# What is needed:
Copy out each of the following lines word for word, with no changes.

━━ Records to use ━━

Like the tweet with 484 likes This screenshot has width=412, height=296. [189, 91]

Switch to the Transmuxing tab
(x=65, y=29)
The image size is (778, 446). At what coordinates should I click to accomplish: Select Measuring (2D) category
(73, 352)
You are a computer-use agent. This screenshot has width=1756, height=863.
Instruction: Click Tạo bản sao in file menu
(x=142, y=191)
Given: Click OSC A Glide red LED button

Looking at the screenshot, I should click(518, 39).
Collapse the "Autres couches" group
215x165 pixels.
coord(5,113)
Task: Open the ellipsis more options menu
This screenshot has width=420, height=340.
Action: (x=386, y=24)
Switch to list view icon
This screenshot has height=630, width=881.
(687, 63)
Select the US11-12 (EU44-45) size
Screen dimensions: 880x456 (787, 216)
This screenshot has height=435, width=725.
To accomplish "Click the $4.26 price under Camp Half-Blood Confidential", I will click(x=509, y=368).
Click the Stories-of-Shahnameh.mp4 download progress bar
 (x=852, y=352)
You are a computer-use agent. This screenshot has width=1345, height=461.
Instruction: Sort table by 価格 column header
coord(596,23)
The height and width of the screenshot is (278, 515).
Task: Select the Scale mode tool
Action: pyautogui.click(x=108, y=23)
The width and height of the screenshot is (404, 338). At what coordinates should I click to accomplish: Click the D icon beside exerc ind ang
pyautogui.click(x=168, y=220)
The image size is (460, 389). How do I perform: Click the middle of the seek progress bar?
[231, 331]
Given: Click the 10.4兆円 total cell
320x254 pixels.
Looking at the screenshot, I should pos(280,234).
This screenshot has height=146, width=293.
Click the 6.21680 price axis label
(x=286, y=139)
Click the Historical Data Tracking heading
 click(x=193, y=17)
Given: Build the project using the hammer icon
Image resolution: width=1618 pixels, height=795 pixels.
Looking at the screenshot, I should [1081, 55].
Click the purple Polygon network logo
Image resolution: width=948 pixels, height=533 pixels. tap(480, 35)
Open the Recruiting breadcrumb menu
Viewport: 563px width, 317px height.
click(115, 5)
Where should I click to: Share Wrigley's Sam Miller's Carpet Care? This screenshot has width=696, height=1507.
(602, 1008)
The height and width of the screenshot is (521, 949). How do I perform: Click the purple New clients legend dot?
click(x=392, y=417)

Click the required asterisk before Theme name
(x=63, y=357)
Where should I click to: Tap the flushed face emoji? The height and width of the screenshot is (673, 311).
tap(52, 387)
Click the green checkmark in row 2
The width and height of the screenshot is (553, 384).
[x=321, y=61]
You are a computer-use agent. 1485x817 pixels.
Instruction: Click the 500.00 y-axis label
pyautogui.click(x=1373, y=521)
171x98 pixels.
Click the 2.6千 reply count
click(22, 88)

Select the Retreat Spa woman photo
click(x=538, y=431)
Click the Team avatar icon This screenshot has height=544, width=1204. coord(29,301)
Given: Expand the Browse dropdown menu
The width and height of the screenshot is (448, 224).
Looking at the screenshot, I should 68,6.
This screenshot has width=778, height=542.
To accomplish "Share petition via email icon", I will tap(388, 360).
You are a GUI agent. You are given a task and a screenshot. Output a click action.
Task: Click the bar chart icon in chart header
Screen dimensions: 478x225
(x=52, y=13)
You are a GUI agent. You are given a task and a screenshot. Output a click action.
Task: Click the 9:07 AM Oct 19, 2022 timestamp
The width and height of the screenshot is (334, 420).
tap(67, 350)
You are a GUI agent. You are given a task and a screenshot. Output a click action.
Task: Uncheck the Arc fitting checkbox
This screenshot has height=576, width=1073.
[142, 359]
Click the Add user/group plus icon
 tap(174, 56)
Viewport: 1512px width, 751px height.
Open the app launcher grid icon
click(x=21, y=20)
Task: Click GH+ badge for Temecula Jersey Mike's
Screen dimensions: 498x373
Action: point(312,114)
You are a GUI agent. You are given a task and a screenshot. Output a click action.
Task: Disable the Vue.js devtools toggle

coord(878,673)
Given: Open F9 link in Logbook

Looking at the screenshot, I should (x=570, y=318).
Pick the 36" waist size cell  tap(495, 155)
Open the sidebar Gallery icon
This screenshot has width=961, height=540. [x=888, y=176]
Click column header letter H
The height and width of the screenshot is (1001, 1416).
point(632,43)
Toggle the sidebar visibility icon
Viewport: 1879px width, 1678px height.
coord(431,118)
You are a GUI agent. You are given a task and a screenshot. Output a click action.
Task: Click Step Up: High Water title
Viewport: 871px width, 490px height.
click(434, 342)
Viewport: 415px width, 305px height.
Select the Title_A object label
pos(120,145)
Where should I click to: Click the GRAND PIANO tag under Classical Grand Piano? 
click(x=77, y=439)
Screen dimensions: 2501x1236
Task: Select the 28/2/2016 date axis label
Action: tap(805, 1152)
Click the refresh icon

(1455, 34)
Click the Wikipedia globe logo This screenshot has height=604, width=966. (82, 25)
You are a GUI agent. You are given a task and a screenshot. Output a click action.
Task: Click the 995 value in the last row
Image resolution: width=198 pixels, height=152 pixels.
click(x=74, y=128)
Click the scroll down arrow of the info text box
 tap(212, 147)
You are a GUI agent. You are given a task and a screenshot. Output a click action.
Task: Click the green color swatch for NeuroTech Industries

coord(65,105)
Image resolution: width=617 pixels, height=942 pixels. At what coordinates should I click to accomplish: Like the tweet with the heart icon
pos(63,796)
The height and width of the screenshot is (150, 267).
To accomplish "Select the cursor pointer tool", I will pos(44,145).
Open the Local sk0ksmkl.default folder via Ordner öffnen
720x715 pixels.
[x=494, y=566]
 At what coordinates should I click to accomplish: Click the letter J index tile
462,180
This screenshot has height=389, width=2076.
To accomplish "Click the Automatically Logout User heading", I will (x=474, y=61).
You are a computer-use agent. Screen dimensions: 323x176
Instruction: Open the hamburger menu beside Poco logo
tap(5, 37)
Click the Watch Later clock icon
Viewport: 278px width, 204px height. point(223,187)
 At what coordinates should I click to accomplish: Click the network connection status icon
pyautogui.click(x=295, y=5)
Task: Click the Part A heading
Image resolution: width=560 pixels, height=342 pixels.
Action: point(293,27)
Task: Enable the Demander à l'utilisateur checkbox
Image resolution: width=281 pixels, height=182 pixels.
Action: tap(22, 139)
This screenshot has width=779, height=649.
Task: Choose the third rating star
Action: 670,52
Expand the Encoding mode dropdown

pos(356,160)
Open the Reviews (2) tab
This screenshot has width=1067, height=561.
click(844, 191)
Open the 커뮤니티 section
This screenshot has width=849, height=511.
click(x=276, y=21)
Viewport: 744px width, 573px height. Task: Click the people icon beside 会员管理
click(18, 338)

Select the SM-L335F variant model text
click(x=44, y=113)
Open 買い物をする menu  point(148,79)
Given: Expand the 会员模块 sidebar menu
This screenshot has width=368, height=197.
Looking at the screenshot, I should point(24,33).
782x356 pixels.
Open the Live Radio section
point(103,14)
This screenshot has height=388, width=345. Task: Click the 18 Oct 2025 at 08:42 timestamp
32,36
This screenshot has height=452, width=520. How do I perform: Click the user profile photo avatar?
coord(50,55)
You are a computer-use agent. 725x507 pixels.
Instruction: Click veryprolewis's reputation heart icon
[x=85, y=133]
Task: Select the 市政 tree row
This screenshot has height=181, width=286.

━━━

# Exercise output:
Like the tweet with 484 likes This screenshot has width=412, height=296. [189, 91]

Switch to the Transmuxing tab
(x=65, y=29)
The image size is (778, 446). At what coordinates should I click to accomplish: Select Measuring (2D) category
(73, 352)
You are a computer-use agent. This screenshot has width=1756, height=863.
Instruction: Click Tạo bản sao in file menu
(x=142, y=191)
Given: Click OSC A Glide red LED button

Looking at the screenshot, I should click(518, 39).
Collapse the "Autres couches" group
215x165 pixels.
coord(5,113)
Task: Open the ellipsis more options menu
This screenshot has width=420, height=340.
Action: (x=386, y=24)
Switch to list view icon
This screenshot has height=630, width=881.
(687, 63)
Select the US11-12 (EU44-45) size
Screen dimensions: 880x456 (787, 216)
This screenshot has height=435, width=725.
To accomplish "Click the $4.26 price under Camp Half-Blood Confidential", I will click(x=509, y=368).
Click the Stories-of-Shahnameh.mp4 download progress bar
 (x=852, y=352)
You are a computer-use agent. This screenshot has width=1345, height=461.
Instruction: Sort table by 価格 column header
coord(596,23)
The height and width of the screenshot is (278, 515).
Task: Select the Scale mode tool
Action: pyautogui.click(x=108, y=23)
The width and height of the screenshot is (404, 338). At what coordinates should I click to accomplish: Click the D icon beside exerc ind ang
pyautogui.click(x=168, y=220)
The image size is (460, 389). How do I perform: Click the middle of the seek progress bar?
[231, 331]
Given: Click the 10.4兆円 total cell
320x254 pixels.
Looking at the screenshot, I should pos(280,234).
This screenshot has height=146, width=293.
Click the 6.21680 price axis label
(x=286, y=139)
Click the Historical Data Tracking heading
 click(x=193, y=17)
Given: Build the project using the hammer icon
Image resolution: width=1618 pixels, height=795 pixels.
Looking at the screenshot, I should [1081, 55].
Click the purple Polygon network logo
Image resolution: width=948 pixels, height=533 pixels. tap(480, 35)
Open the Recruiting breadcrumb menu
Viewport: 563px width, 317px height.
click(115, 5)
Where should I click to: Share Wrigley's Sam Miller's Carpet Care? This screenshot has width=696, height=1507.
(602, 1008)
The height and width of the screenshot is (521, 949). How do I perform: Click the purple New clients legend dot?
click(x=392, y=417)

Click the required asterisk before Theme name
(x=63, y=357)
Where should I click to: Tap the flushed face emoji? The height and width of the screenshot is (673, 311).
tap(52, 387)
Click the green checkmark in row 2
The width and height of the screenshot is (553, 384).
[x=321, y=61]
You are a computer-use agent. 1485x817 pixels.
Instruction: Click the 500.00 y-axis label
pyautogui.click(x=1373, y=521)
171x98 pixels.
Click the 2.6千 reply count
click(22, 88)

Select the Retreat Spa woman photo
click(x=538, y=431)
Click the Team avatar icon This screenshot has height=544, width=1204. coord(29,301)
Given: Expand the Browse dropdown menu
The width and height of the screenshot is (448, 224).
Looking at the screenshot, I should 68,6.
This screenshot has width=778, height=542.
To accomplish "Share petition via email icon", I will tap(388, 360).
You are a GUI agent. You are given a task and a screenshot. Output a click action.
Task: Click the bar chart icon in chart header
Screen dimensions: 478x225
(x=52, y=13)
You are a GUI agent. You are given a task and a screenshot. Output a click action.
Task: Click the 9:07 AM Oct 19, 2022 timestamp
The width and height of the screenshot is (334, 420).
tap(67, 350)
You are a GUI agent. You are given a task and a screenshot. Output a click action.
Task: Uncheck the Arc fitting checkbox
This screenshot has height=576, width=1073.
[142, 359]
Click the Add user/group plus icon
 tap(174, 56)
Viewport: 1512px width, 751px height.
Open the app launcher grid icon
click(x=21, y=20)
Task: Click GH+ badge for Temecula Jersey Mike's
Screen dimensions: 498x373
Action: point(312,114)
You are a GUI agent. You are given a task and a screenshot. Output a click action.
Task: Disable the Vue.js devtools toggle

coord(878,673)
Given: Open F9 link in Logbook

Looking at the screenshot, I should (x=570, y=318).
Pick the 36" waist size cell  tap(495, 155)
Open the sidebar Gallery icon
This screenshot has width=961, height=540. [x=888, y=176]
Click column header letter H
The height and width of the screenshot is (1001, 1416).
point(632,43)
Toggle the sidebar visibility icon
Viewport: 1879px width, 1678px height.
coord(431,118)
You are a GUI agent. You are given a task and a screenshot. Output a click action.
Task: Click Step Up: High Water title
Viewport: 871px width, 490px height.
click(434, 342)
Viewport: 415px width, 305px height.
Select the Title_A object label
pos(120,145)
Where should I click to: Click the GRAND PIANO tag under Classical Grand Piano? 
click(x=77, y=439)
Screen dimensions: 2501x1236
Task: Select the 28/2/2016 date axis label
Action: tap(805, 1152)
Click the refresh icon

(1455, 34)
Click the Wikipedia globe logo This screenshot has height=604, width=966. (82, 25)
You are a GUI agent. You are given a task and a screenshot. Output a click action.
Task: Click the 995 value in the last row
Image resolution: width=198 pixels, height=152 pixels.
click(x=74, y=128)
Click the scroll down arrow of the info text box
 tap(212, 147)
You are a GUI agent. You are given a task and a screenshot. Output a click action.
Task: Click the green color swatch for NeuroTech Industries

coord(65,105)
Image resolution: width=617 pixels, height=942 pixels. At what coordinates should I click to accomplish: Like the tweet with the heart icon
pos(63,796)
The height and width of the screenshot is (150, 267).
To accomplish "Select the cursor pointer tool", I will pos(44,145).
Open the Local sk0ksmkl.default folder via Ordner öffnen
720x715 pixels.
[x=494, y=566]
 At what coordinates should I click to accomplish: Click the letter J index tile
462,180
This screenshot has height=389, width=2076.
To accomplish "Click the Automatically Logout User heading", I will (x=474, y=61).
You are a computer-use agent. Screen dimensions: 323x176
Instruction: Open the hamburger menu beside Poco logo
tap(5, 37)
Click the Watch Later clock icon
Viewport: 278px width, 204px height. point(223,187)
 At what coordinates should I click to accomplish: Click the network connection status icon
pyautogui.click(x=295, y=5)
Task: Click the Part A heading
Image resolution: width=560 pixels, height=342 pixels.
Action: point(293,27)
Task: Enable the Demander à l'utilisateur checkbox
Image resolution: width=281 pixels, height=182 pixels.
Action: tap(22, 139)
This screenshot has width=779, height=649.
Task: Choose the third rating star
Action: 670,52
Expand the Encoding mode dropdown

pos(356,160)
Open the Reviews (2) tab
This screenshot has width=1067, height=561.
click(844, 191)
Open the 커뮤니티 section
This screenshot has width=849, height=511.
click(x=276, y=21)
Viewport: 744px width, 573px height. Task: Click the people icon beside 会员管理
click(18, 338)

Select the SM-L335F variant model text
click(x=44, y=113)
Open 買い物をする menu  point(148,79)
Given: Expand the 会员模块 sidebar menu
This screenshot has width=368, height=197.
Looking at the screenshot, I should point(24,33).
782x356 pixels.
Open the Live Radio section
point(103,14)
This screenshot has height=388, width=345. Task: Click the 18 Oct 2025 at 08:42 timestamp
32,36
This screenshot has height=452, width=520. How do I perform: Click the user profile photo avatar?
coord(50,55)
You are a computer-use agent. 725x507 pixels.
Instruction: Click veryprolewis's reputation heart icon
[x=85, y=133]
Task: Select the 市政 tree row
This screenshot has height=181, width=286.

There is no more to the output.